Some texts say that the curvature can be seen as an element of $\Omega^2(\mathrm{ad}(P))$ where $\mathrm{ad}(P):=P\times_G\mathfrak{g}$ is the vector bundle associated to the adjoint representation. How to see this? What element of $\Omega^2(P\times_G\mathfrak{g})$ precisely? And how can we recover the original curvature from it?

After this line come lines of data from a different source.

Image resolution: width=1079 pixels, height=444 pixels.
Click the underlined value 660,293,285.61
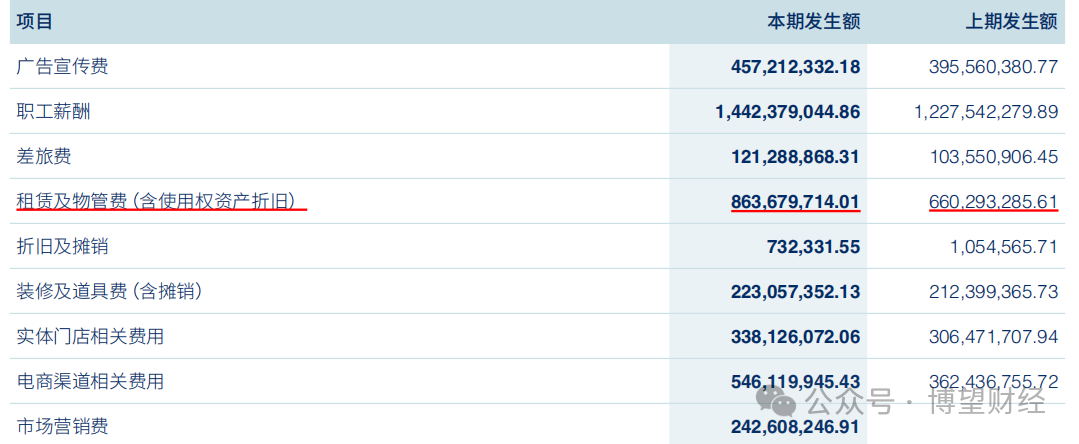(993, 202)
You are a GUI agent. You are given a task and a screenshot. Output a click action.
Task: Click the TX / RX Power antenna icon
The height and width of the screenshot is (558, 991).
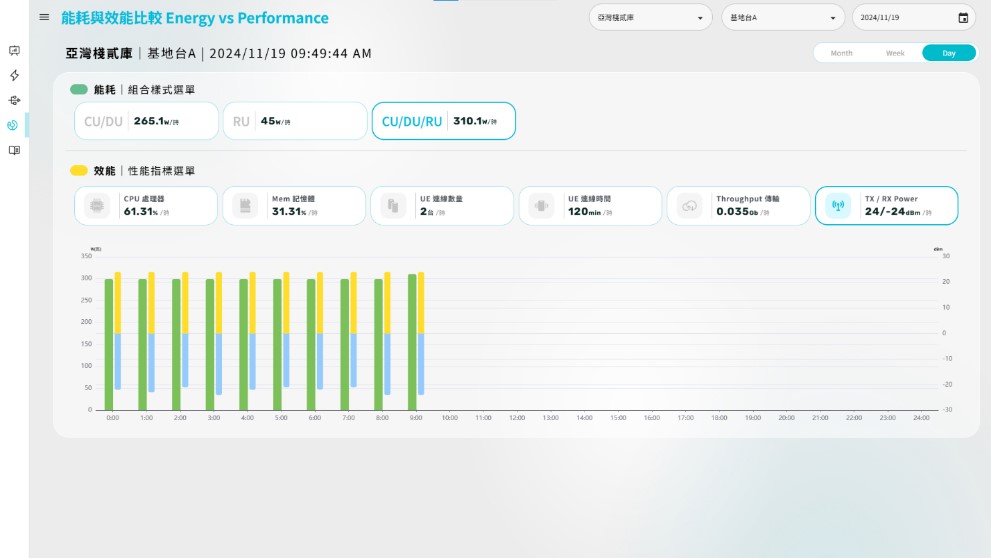[837, 206]
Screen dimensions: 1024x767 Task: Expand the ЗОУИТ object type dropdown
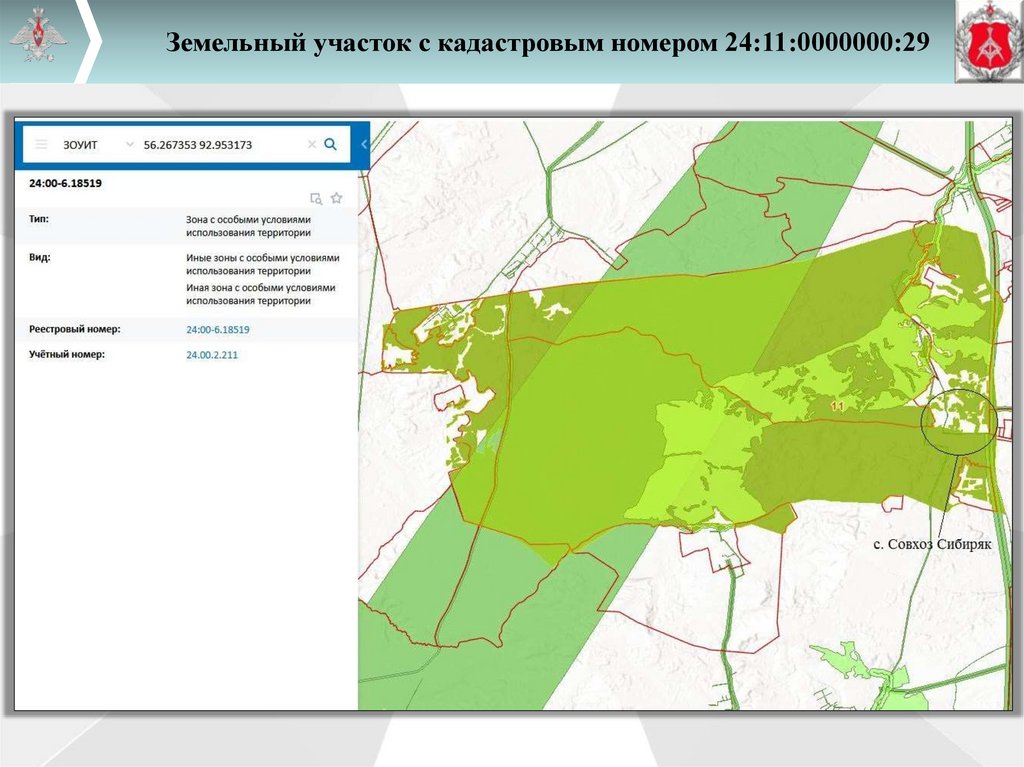tap(129, 145)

The connection $A$ is a tensorial $1$-form i.e $g\in G, R_g^*A=Ad(g^{-1})A$. This implies that the covariant derivative of $A$ which is the curvature is a tensorial 2-form. i.e $R_g^*F=Ad(g^{-1})F$. This is equivalent to saying that $F\in \Omega^2(P\times_G\mathfrak{g})$. To see this, consider the trivialization $(U_i\times G)$ of $P$. Suppose that the transition functions of $P$ are defined by $u_{ij}$, the transition functions of $P\times_G\mathfrak{g}$ are defined by $Ad(u_{ij}^{-1})$, Let $x\in U_i\cap U_j\times G, u,v\in T_x(U_i\cap U_j\times G)$, the transition function sends $x$ to $xu_{ij}$ and $u$ to $R_{u_{ij}}^*u$ we deduce that $F_{xu_{ij}}(R_{u_{ij}}^*u,R_{u_{ij}}^*v)=Ad(u_{ij}^{-1})F(u,v)$ since $F$ is tensorial. This is the local definition of an element of $\Omega^2(P\times_G\mathfrak{g})$.